=== Section Start ===

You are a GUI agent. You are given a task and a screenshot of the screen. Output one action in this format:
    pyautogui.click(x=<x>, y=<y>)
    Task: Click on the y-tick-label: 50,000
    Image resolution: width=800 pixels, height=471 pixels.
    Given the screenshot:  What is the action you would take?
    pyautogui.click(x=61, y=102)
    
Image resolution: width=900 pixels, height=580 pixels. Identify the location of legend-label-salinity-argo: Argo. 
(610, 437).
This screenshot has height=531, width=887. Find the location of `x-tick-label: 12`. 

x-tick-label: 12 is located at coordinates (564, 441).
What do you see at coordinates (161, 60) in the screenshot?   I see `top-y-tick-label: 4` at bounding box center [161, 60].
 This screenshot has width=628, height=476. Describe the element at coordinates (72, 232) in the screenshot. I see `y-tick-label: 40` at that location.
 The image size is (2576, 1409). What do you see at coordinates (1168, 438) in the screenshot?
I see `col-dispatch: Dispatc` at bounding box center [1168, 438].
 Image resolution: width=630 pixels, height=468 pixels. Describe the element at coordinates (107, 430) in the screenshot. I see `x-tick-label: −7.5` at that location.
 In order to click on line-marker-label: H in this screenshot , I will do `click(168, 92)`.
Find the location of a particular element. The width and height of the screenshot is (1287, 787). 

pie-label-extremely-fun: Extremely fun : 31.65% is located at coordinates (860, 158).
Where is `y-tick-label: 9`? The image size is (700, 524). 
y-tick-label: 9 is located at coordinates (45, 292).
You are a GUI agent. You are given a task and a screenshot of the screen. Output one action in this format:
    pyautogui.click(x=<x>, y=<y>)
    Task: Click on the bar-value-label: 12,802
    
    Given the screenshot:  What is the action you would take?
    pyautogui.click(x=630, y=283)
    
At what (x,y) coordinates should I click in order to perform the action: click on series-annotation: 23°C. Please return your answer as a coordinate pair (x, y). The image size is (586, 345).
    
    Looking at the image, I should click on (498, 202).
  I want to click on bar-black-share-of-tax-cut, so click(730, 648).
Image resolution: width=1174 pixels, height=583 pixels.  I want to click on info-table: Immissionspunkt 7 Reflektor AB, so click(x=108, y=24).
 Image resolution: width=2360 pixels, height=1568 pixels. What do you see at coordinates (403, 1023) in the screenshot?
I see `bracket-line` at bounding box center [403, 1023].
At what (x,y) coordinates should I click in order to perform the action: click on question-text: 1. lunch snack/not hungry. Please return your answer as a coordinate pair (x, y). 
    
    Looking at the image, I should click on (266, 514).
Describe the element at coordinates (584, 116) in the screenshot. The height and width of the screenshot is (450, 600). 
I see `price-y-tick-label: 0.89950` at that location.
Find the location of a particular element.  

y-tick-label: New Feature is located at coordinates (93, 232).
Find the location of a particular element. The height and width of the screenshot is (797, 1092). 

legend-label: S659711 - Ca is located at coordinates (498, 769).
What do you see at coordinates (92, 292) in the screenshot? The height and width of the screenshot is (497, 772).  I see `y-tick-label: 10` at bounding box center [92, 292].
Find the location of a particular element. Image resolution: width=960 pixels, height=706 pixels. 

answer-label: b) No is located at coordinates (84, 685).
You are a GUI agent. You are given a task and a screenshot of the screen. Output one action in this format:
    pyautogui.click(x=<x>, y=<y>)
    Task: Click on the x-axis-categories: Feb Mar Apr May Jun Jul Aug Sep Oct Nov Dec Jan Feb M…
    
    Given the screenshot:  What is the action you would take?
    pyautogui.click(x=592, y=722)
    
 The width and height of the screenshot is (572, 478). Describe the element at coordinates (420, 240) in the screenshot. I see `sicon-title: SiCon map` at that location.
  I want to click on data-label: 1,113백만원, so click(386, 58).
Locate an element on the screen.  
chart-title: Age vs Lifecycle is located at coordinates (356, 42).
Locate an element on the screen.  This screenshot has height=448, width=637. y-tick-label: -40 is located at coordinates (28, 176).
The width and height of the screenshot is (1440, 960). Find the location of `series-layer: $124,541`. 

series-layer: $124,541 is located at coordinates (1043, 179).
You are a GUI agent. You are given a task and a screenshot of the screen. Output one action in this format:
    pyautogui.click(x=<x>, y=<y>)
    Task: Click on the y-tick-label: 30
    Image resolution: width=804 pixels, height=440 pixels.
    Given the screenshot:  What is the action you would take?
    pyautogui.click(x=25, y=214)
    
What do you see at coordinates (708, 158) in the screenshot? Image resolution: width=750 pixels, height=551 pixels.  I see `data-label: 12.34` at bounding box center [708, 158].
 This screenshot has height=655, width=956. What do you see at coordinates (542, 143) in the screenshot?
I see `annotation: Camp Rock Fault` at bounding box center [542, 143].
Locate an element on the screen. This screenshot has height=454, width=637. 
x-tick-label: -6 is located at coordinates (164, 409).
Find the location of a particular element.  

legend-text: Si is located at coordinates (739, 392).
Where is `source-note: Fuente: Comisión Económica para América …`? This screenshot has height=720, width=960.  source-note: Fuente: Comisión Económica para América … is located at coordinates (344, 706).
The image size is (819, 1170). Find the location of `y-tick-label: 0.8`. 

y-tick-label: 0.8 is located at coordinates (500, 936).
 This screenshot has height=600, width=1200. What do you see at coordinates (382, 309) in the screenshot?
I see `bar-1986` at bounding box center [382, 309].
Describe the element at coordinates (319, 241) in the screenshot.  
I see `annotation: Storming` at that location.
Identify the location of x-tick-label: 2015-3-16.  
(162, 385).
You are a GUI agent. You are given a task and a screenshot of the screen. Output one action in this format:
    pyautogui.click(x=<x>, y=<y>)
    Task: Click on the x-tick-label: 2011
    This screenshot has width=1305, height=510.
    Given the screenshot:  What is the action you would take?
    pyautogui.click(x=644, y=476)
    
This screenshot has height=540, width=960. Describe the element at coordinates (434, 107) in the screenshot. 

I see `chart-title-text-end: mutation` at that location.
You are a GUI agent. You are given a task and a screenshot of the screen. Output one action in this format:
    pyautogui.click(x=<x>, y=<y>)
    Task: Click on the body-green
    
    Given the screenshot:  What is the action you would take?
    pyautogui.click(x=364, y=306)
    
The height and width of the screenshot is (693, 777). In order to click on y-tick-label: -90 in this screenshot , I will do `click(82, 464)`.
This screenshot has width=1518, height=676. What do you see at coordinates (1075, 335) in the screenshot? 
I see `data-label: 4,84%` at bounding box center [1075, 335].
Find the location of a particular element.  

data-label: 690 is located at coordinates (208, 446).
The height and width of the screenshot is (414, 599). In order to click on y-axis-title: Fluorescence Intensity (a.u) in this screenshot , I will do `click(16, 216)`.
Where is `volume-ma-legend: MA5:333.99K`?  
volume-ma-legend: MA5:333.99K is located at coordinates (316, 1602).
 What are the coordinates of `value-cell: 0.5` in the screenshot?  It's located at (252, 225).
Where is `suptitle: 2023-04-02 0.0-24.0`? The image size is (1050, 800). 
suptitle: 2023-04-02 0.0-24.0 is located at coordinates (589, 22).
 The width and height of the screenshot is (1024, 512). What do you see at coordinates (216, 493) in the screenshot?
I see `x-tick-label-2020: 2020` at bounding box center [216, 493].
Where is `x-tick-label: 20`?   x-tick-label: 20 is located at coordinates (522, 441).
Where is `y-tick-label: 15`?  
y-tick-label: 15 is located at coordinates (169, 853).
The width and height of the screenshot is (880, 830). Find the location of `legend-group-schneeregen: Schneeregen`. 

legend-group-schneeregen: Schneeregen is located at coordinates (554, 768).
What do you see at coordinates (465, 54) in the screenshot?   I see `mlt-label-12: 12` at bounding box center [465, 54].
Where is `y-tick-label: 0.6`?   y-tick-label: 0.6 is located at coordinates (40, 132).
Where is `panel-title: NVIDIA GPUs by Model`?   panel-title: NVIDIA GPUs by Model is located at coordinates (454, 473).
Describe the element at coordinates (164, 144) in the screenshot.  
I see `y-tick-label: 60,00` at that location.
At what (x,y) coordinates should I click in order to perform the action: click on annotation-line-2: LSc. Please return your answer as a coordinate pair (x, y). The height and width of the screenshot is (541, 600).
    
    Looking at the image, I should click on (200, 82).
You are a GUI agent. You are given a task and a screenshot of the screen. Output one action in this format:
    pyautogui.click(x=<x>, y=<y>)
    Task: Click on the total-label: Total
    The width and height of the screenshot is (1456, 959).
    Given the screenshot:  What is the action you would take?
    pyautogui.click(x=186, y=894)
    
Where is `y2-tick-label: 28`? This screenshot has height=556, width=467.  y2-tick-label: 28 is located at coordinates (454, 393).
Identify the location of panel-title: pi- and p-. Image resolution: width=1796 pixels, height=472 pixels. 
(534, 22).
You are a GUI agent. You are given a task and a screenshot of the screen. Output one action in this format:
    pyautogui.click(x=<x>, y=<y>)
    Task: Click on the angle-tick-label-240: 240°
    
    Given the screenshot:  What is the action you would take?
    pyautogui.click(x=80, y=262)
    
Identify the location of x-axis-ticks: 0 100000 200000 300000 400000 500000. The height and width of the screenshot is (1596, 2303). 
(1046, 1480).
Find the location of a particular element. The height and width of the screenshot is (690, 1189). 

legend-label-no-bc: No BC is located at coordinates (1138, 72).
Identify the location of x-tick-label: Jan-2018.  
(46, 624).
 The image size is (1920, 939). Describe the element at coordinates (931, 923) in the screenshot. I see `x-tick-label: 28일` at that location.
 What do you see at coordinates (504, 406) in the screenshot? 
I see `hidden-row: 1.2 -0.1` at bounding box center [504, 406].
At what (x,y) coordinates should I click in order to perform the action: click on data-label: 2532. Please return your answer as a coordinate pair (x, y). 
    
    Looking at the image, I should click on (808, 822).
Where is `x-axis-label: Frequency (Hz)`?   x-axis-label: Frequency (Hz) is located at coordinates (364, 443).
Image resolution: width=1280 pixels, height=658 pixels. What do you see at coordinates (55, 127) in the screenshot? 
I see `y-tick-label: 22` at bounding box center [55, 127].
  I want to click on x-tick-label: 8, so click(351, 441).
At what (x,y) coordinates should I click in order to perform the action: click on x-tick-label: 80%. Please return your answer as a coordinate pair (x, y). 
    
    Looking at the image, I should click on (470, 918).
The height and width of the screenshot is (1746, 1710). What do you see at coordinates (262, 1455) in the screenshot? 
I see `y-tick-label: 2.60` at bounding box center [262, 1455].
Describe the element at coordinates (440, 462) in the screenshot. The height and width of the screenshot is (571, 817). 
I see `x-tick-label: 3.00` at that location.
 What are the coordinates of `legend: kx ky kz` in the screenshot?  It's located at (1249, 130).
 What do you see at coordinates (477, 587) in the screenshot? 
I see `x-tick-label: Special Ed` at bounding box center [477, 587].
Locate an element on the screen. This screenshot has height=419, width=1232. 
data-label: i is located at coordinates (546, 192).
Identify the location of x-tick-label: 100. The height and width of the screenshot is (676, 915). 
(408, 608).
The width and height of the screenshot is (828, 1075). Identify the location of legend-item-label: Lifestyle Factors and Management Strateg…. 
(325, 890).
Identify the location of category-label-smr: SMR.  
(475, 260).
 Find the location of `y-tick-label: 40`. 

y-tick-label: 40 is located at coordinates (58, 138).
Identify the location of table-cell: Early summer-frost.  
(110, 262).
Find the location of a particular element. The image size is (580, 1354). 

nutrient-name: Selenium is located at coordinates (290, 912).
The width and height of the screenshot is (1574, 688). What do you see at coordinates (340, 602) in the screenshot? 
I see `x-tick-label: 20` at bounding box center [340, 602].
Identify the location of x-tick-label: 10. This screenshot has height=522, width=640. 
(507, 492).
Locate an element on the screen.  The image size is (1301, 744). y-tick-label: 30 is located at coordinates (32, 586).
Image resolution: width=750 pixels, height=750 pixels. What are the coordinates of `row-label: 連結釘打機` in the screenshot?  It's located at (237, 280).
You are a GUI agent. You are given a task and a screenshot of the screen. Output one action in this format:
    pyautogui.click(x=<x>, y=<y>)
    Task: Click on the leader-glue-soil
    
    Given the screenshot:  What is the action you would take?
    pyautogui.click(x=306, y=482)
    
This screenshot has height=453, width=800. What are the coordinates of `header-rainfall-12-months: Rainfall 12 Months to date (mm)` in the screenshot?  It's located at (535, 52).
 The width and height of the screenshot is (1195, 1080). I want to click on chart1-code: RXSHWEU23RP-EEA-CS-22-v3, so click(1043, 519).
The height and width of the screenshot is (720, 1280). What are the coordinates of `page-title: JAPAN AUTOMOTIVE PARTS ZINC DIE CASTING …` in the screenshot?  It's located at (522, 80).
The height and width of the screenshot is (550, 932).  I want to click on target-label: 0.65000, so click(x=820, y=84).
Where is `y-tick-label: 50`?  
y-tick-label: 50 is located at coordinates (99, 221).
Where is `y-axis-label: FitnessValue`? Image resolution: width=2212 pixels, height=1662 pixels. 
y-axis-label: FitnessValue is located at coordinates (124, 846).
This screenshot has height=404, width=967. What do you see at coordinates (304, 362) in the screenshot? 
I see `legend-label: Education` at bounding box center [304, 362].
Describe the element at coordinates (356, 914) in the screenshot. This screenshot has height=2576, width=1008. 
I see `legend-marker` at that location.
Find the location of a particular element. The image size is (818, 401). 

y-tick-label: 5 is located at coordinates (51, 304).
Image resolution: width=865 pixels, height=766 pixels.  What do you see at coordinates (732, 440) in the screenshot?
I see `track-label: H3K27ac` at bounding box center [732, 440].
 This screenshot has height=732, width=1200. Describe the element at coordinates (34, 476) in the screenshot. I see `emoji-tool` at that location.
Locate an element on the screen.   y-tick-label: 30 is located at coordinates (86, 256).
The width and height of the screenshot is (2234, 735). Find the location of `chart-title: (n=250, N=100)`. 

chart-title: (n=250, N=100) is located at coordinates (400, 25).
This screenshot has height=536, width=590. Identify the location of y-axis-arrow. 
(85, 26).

=== Section End ===

* What you need to do
Copy out, word for word, the lines of the listing above from the one holding "The height and width of the screenshot is (414, 599)." through the one holding "pyautogui.click(x=186, y=894)", both included.

* Result for this exercise
The height and width of the screenshot is (414, 599). In order to click on y-axis-title: Fluorescence Intensity (a.u) in this screenshot , I will do `click(16, 216)`.
Where is `volume-ma-legend: MA5:333.99K`?  
volume-ma-legend: MA5:333.99K is located at coordinates (316, 1602).
 What are the coordinates of `value-cell: 0.5` in the screenshot?  It's located at (252, 225).
Where is `suptitle: 2023-04-02 0.0-24.0`? The image size is (1050, 800). 
suptitle: 2023-04-02 0.0-24.0 is located at coordinates (589, 22).
 The width and height of the screenshot is (1024, 512). What do you see at coordinates (216, 493) in the screenshot?
I see `x-tick-label-2020: 2020` at bounding box center [216, 493].
Where is `x-tick-label: 20`?   x-tick-label: 20 is located at coordinates (522, 441).
Where is `y-tick-label: 15`?  
y-tick-label: 15 is located at coordinates (169, 853).
The width and height of the screenshot is (880, 830). Find the location of `legend-group-schneeregen: Schneeregen`. 

legend-group-schneeregen: Schneeregen is located at coordinates (554, 768).
What do you see at coordinates (465, 54) in the screenshot?   I see `mlt-label-12: 12` at bounding box center [465, 54].
Where is `y-tick-label: 0.6`?   y-tick-label: 0.6 is located at coordinates (40, 132).
Where is `panel-title: NVIDIA GPUs by Model`?   panel-title: NVIDIA GPUs by Model is located at coordinates (454, 473).
Describe the element at coordinates (164, 144) in the screenshot.  
I see `y-tick-label: 60,00` at that location.
At what (x,y) coordinates should I click in order to perform the action: click on annotation-line-2: LSc. Please return your answer as a coordinate pair (x, y). The height and width of the screenshot is (541, 600).
    
    Looking at the image, I should click on (200, 82).
You are a GUI agent. You are given a task and a screenshot of the screen. Output one action in this format:
    pyautogui.click(x=<x>, y=<y>)
    Task: Click on the total-label: Total
    The width and height of the screenshot is (1456, 959).
    Given the screenshot:  What is the action you would take?
    pyautogui.click(x=186, y=894)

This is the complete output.